In the last half-century no country requiring such radical transformation has been placed under military occupation law instead of a UN mandate or trusteeship.
No conquering military power has volunteered formally to embrace occupation law so boldly and with such enormous risk. And never in recent times has an occupation occurred that was so predictable for so long and yet so poorly planned for.
Occupation law was never intended to encourage invasion and occupation for the purpose of transforming a society, however noble that aim. The narrow purpose is to constrain an occupying military power and thus discourage aggression and permanent occupation. The humanitarian needs of the civilian population take priority and usually require the occupying power to act decisively for that purpose.
But Iraq - under Saddam Hussein, a tyranny built on atrocities - requires radical political and economic transformation in the aftermath of Operation Iraqi Freedom, a worthy goal now sought by the occupying powers. Yet their performance to date raises serious risks of liability under occupation law, which could lead to civil and criminal actions (even against military and civilian officials) by Iraqi citizens.
The liability trap deepens every day, dug by the failure of the occupying powers to plan for and take immediate action to prevent looting of critical facilities and cultural sites, to deploy enough soldiers to maintain security and to establish effective law enforcement on the streets with well-trained police.
The occupying powers also risk liability in other ways: by their refusal to permit entry of international weapons inspectors or of humanitarian supplies from the UN and other relief organisations in the early stages of the occupation; by their failure rapidly to restore and maintain water, sewerage and electricity services; by having created unemployment on a massive scale; and by their controversial plans for the management of Iraq's oil industry.
Occupation law imposes high performance standards on an occupying military power and liability can arise quickly. This is particularly so in cases where an occupation and its many responsibilities were readily foreseeable - as is the case in Iraq, whose invasion was planned for a long time.
The challenges of humanitarian occupations by benevolent military forces seeking to transform devastated societies cannot be met within the confines of occupation law.

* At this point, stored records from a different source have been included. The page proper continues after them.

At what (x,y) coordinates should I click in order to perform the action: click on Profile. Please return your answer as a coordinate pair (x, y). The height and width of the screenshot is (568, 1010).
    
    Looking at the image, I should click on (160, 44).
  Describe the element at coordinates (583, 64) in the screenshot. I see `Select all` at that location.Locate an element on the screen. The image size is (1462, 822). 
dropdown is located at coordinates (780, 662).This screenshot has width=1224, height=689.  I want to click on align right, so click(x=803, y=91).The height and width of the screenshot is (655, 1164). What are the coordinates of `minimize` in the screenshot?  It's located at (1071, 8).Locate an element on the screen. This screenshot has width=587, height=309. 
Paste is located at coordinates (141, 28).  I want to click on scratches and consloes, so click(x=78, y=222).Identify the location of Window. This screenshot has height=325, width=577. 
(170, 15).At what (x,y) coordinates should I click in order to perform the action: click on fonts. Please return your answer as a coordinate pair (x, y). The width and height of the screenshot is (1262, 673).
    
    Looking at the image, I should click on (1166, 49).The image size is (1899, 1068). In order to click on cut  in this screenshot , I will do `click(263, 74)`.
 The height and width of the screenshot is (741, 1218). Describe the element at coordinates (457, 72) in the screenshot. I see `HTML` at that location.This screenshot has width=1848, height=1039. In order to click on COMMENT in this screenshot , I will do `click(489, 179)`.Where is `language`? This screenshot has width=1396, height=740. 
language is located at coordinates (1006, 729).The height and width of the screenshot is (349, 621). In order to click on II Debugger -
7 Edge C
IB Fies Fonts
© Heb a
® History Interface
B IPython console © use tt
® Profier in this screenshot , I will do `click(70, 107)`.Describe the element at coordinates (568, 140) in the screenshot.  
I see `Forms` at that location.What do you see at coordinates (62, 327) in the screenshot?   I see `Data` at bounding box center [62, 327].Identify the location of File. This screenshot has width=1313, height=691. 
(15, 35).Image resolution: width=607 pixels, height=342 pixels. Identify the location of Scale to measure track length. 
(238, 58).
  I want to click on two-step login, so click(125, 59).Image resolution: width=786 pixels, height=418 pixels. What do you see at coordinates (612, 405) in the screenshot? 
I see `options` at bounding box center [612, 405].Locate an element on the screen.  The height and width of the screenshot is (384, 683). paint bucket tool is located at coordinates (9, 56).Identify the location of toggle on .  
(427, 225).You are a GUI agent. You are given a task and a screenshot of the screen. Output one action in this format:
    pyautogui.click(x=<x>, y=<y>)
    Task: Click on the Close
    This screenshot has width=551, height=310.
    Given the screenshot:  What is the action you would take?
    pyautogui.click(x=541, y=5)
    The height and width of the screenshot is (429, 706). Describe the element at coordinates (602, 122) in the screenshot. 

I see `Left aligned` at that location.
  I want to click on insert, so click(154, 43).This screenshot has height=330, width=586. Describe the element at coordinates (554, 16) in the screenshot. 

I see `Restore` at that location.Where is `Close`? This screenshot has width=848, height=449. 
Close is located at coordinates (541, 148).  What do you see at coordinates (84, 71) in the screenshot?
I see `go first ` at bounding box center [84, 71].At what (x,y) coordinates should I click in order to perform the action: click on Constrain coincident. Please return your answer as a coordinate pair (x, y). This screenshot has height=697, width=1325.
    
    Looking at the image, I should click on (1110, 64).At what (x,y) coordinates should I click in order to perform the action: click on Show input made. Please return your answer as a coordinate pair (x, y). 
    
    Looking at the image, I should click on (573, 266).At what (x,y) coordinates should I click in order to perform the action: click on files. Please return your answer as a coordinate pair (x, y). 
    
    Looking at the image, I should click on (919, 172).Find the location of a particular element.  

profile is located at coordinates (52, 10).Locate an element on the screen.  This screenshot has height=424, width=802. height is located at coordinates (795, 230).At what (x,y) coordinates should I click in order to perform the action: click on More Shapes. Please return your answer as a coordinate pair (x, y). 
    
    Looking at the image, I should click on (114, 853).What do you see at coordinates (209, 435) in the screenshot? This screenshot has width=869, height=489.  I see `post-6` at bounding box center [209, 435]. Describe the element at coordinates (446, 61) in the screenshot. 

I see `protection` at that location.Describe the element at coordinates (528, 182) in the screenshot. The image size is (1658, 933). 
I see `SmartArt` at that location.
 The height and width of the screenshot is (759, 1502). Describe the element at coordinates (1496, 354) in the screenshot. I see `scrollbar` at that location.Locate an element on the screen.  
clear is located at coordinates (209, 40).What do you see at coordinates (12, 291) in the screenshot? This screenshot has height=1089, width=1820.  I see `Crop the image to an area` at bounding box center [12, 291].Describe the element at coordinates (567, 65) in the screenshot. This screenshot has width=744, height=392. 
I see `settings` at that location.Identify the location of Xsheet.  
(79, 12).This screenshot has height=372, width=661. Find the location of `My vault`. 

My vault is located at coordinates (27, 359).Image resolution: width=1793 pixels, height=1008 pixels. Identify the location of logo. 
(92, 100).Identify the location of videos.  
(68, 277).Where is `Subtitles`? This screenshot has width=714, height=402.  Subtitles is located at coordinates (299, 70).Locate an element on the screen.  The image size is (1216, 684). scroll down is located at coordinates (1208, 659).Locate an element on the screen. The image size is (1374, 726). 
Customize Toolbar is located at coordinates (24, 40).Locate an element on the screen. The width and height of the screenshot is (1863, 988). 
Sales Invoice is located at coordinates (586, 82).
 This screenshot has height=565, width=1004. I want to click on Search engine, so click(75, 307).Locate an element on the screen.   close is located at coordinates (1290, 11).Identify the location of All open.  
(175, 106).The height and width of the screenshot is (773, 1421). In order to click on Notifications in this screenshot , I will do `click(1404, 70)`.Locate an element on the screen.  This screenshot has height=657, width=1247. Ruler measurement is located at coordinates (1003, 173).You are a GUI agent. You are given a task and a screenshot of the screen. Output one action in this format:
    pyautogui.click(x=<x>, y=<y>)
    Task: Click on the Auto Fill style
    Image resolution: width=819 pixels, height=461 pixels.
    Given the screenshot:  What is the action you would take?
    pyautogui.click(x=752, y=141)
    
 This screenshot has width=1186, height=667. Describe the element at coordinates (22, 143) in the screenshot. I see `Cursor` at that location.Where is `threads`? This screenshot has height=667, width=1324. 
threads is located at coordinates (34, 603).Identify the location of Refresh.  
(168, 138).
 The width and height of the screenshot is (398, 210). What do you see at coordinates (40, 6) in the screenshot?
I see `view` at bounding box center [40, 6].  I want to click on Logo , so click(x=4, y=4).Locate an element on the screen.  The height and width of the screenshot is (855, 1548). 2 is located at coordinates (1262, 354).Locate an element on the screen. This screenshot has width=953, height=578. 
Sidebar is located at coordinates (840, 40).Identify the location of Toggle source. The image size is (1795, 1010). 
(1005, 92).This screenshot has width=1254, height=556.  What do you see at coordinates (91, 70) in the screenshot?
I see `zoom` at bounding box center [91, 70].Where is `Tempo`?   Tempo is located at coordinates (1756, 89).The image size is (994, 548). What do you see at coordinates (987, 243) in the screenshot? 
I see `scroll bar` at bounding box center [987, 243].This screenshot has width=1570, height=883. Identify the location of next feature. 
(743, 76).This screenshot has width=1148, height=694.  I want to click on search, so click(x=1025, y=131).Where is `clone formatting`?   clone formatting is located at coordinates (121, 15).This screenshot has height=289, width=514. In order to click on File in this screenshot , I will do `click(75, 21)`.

Indeed, in recent years the UN has developed much experience in overcoming that law's outdated norms and directly promoting democracy and economic development in war-torn nations.
The US and Britain could gain legal and practical advantage - as well as more international support - if the Security Council adopted a resolution to establish a comprehensive UN mandate over the civilian and military administration of Iraq. Its terms could be modelled on the other cases in which the UN has been called on to help transform a nation. Speculation that a new resolution may be forthcoming is encouraging, provided it establishes a new legal framework for all coalition forces.
With a fresh UN mandate, the burden and risks of occupation law would be greatly reduced for the occupying powers. Their main responsibilities would be defined by the Security Council rather than by a body of law that is ill-suited to the task at hand. Ultimately that would benefit occupiers and occupied alike.
The writer, the former US ambassador at large for war crimes issues, is a visiting professor at Georgetown University Law Center in Washington
Say it's not so!
What international law?
These people may not like it, but we're already doing a better job and Iraq is better off as a result.
If we couldn't enforce that limit in wasn't. The original 3 mile limit grew out of how far the king's cannon would shoot.
Consider, if someone says that the US is "violating" international law, who is going to enforce that law? If we agree that we are "violating" a "law", and we are willing to change then we cease violating that law. No policeman is going to come and arrest the President.